▸ **Kaynak metin**:
Normalleşmenin adım adım olacağını ve önceliğin eğitim ve üretim sektörlerine verilmesi gerektiğini vurgulayan Prof. Dr. Hakan Oğuztürk, "Kısıtlamaların kaldırılmasındaki en önemli belirteç; günlük vaka sayısı, günlük hasta sayısı, günlük vefat eden insan sayısının ciddi anlamda azalmasıyla sağlanacaktır.
Hala vefat eden kişi sayılarımız ve hasta sayılarımız arzu edilen seviyede değil. Günlük vaka sayılarının binlerin altına inmesiyle ciddi anlamda esnemeler karşımıza çıkacaktır. Kurallara uyma konusunda bıkkınlık ve umursamama durumu olursa vaka sayıları hızlı bir şekilde uzayabilir.
Vaka sayılarının uzamasıyla da kısıtlamaların esnetilmesi kararları olumsuz etkilenebilir. Bence, en az 2021 sonbaharına kadar parça parça esnemeler olsa bile salgına karşı kendimizi dikkatli bir şekilde korumamız gerekecek." şeklinde konuştu.
"Maskeyle uzunca bir süre yaşamaya devam edeceğiz. Bu kabul etmemiz gereken bir gerçek. Pandemilerde önemli sorun şudur; ülkenizi kapatamazsınız. Ülkenizdeki her insanı aşılasanız dahi dış dünyayla bağlantınız devam ettiği sürece diğer ülkeden gelen aşılanmamış insanlarla temas etmeniz durumunda tekrar hastalanma riskiniz oluşacaktır." Diyen Prof. Dr. Hakan Oğuztürk,sözlerini şu şekilde sürdürdü;
"Ülkelerin gelişmişlik düzeyi kapsamında değerlendirirsek çok zengin ve tüm vatandaşlarını aşılamış bir ülke için diğer ülkelerden gelen insanlarla temas devam ettiği sürece risk tamamen ortadan kalkmaz. Pandemilerde bir insan kalana kadar o riskin devam edeceği kabul edilir bir gerçektir. Bu nedenle maskesiz hayat ve eskiye dönüş konusunda önümüzde uzun bir sürenin olduğunu söyleyebiliriz.
Aşılama çalışmaları pandemide kontrol edilebilir süreci sağlamada elimizdeki en önemli unsurdur. Aşı uygulamalarının faydasını şu şekilde göreceğiz; tüm yıl bizi sıkıntıya sokan bir hastalık olmaktan ziyade mevsimsel bir problem olarak karşımıza çıkarsa ve biz de düzenli aşılama programlarını uygulayabilirsek covid-19'un dünya gündeminin birinci sırasından düşmesi sağlanabilir.
2021 yılının sonbaharına kadar koronavirüsle mücadele edeceğiz ve bu sürede maske, mesafe ve hijyen kuralları aşıyla birlikte en önemli silahımız olacak. 2021 yılı sonhabarından sonrada maskeden kurtulacağımızın bir garantisi yok."

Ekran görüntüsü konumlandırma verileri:
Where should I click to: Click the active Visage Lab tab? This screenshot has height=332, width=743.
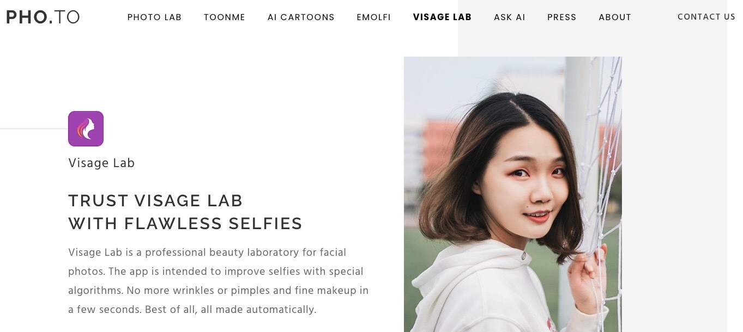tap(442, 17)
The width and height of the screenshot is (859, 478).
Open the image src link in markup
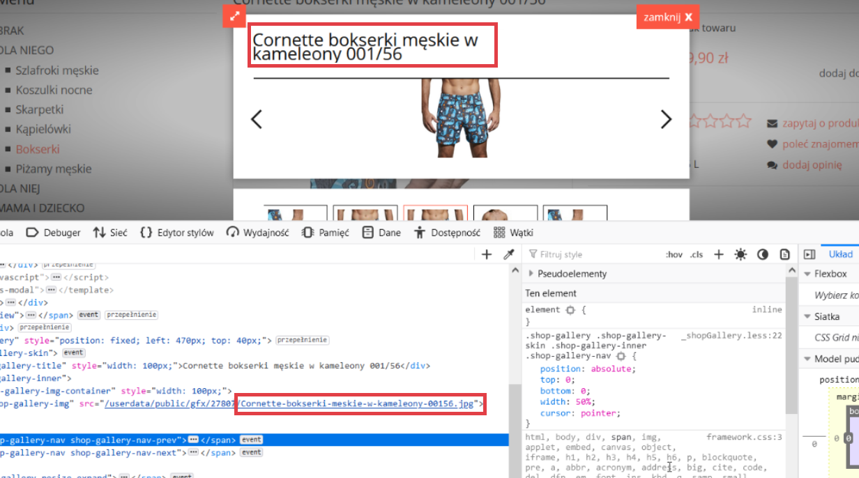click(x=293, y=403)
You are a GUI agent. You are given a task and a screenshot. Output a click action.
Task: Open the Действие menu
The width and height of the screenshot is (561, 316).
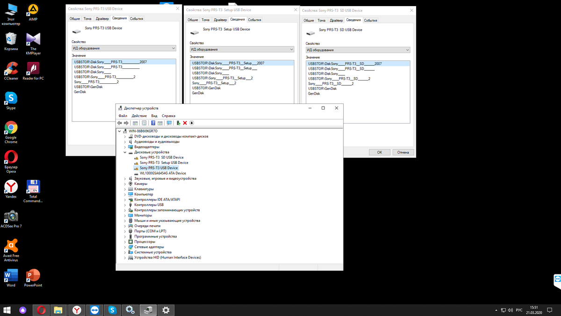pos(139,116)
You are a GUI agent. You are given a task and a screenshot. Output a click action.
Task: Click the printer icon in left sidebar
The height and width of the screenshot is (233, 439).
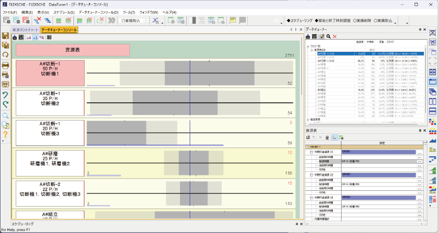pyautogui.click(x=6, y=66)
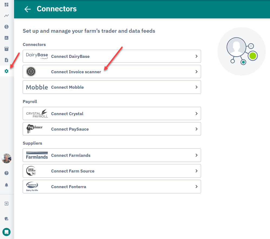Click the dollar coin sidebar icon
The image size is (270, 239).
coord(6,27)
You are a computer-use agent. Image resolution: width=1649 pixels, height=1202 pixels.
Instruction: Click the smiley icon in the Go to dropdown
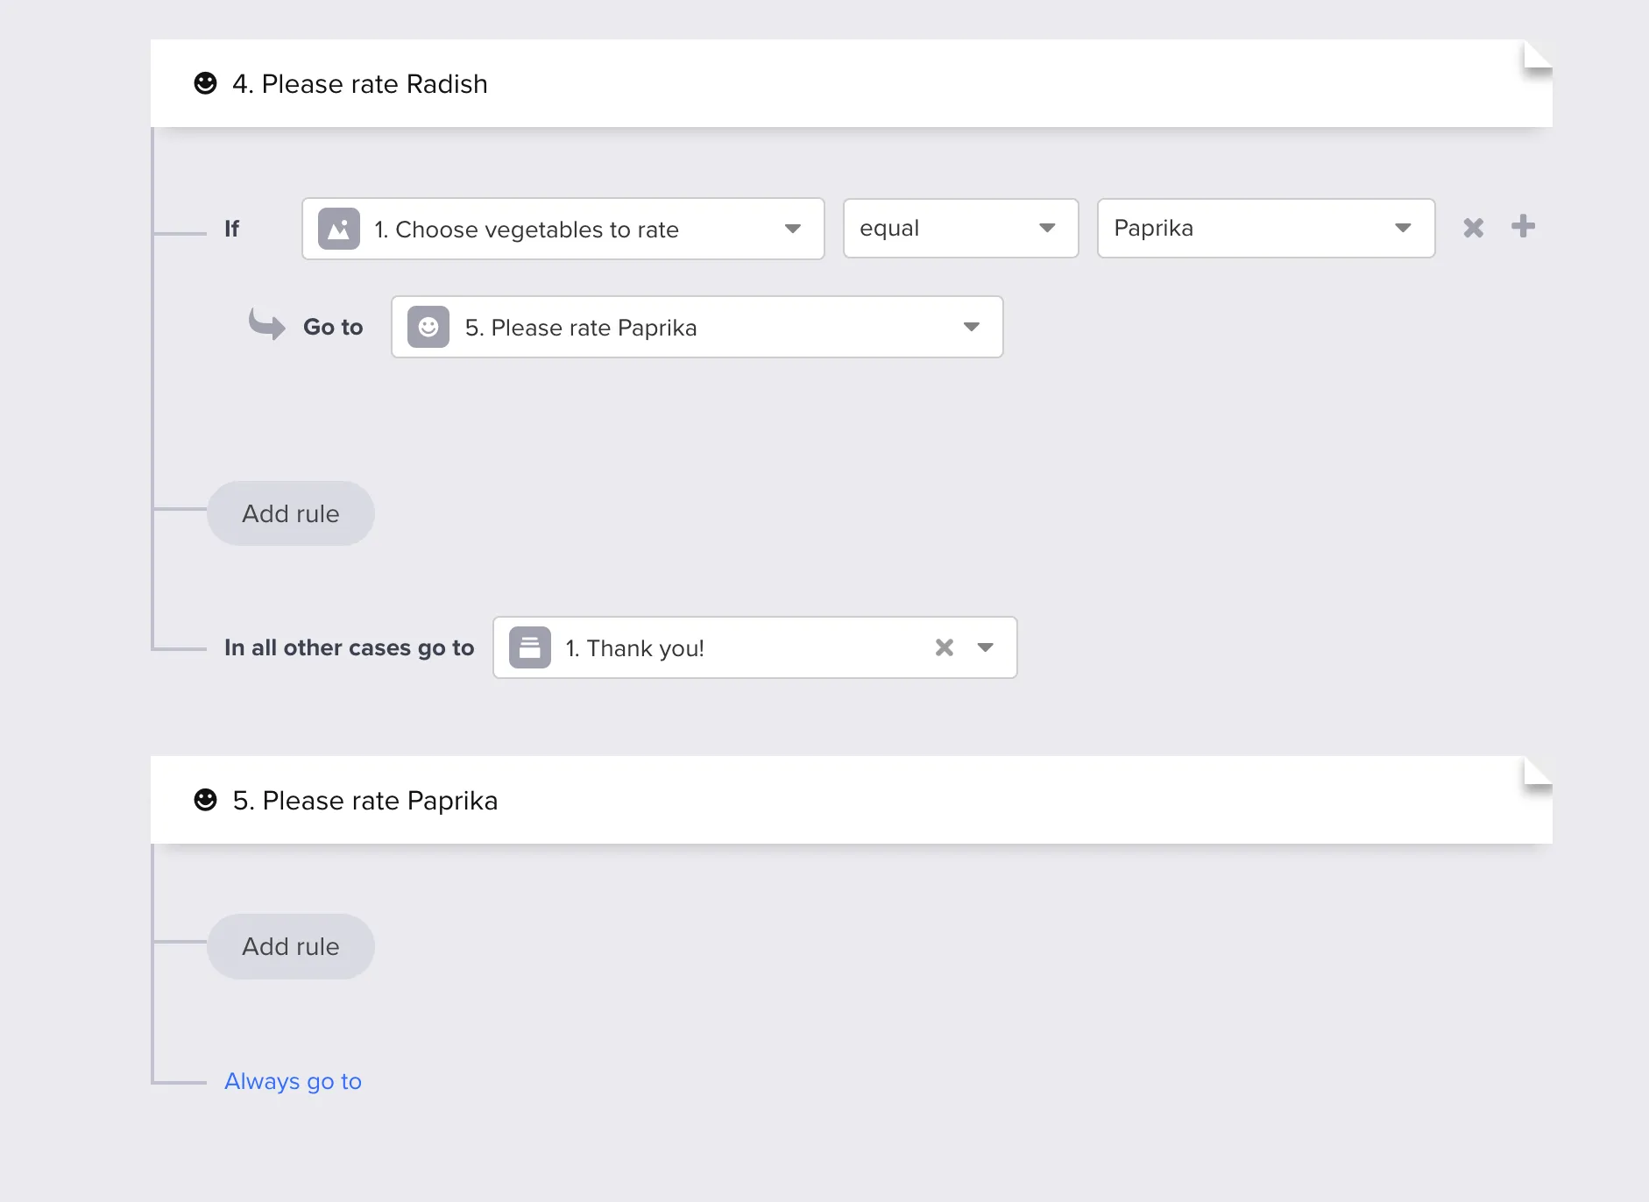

▸ **Görevleriniz**:
#1 Kaynak metinde kısıtlamaların kaldırılmasındaki en önemli belirteç olarak sayılan günlük göstergeleri listeleyin.
#2 Kaynak metnin "Aşılama çalışmaları pandemide" sözleriyle başlayan ve "sırasından düşmesi sağlanabilir." sözleriyle biten bölümünü, bu sözler de dahil olmak üzere, "mevsimsel" yerine "dönemsel" kullanarak yeniden yazın.

▸ **Görev yanıtları**:
#1
- günlük vaka sayısı
- günlük hasta sayısı
- günlük vefat eden insan sayısı

#2
Aşılama çalışmaları pandemide kontrol edilebilir süreci sağlamada elimizdeki en önemli unsurdur. Aşı uygulamalarının faydasını şu şekilde göreceğiz; tüm yıl bizi sıkıntıya sokan bir hastalık olmaktan ziyade dönemsel bir problem olarak karşımıza çıkarsa ve biz de düzenli aşılama programlarını uygulayabilirsek covid-19'un dünya gündeminin birinci sırasından düşmesi sağlanabilir.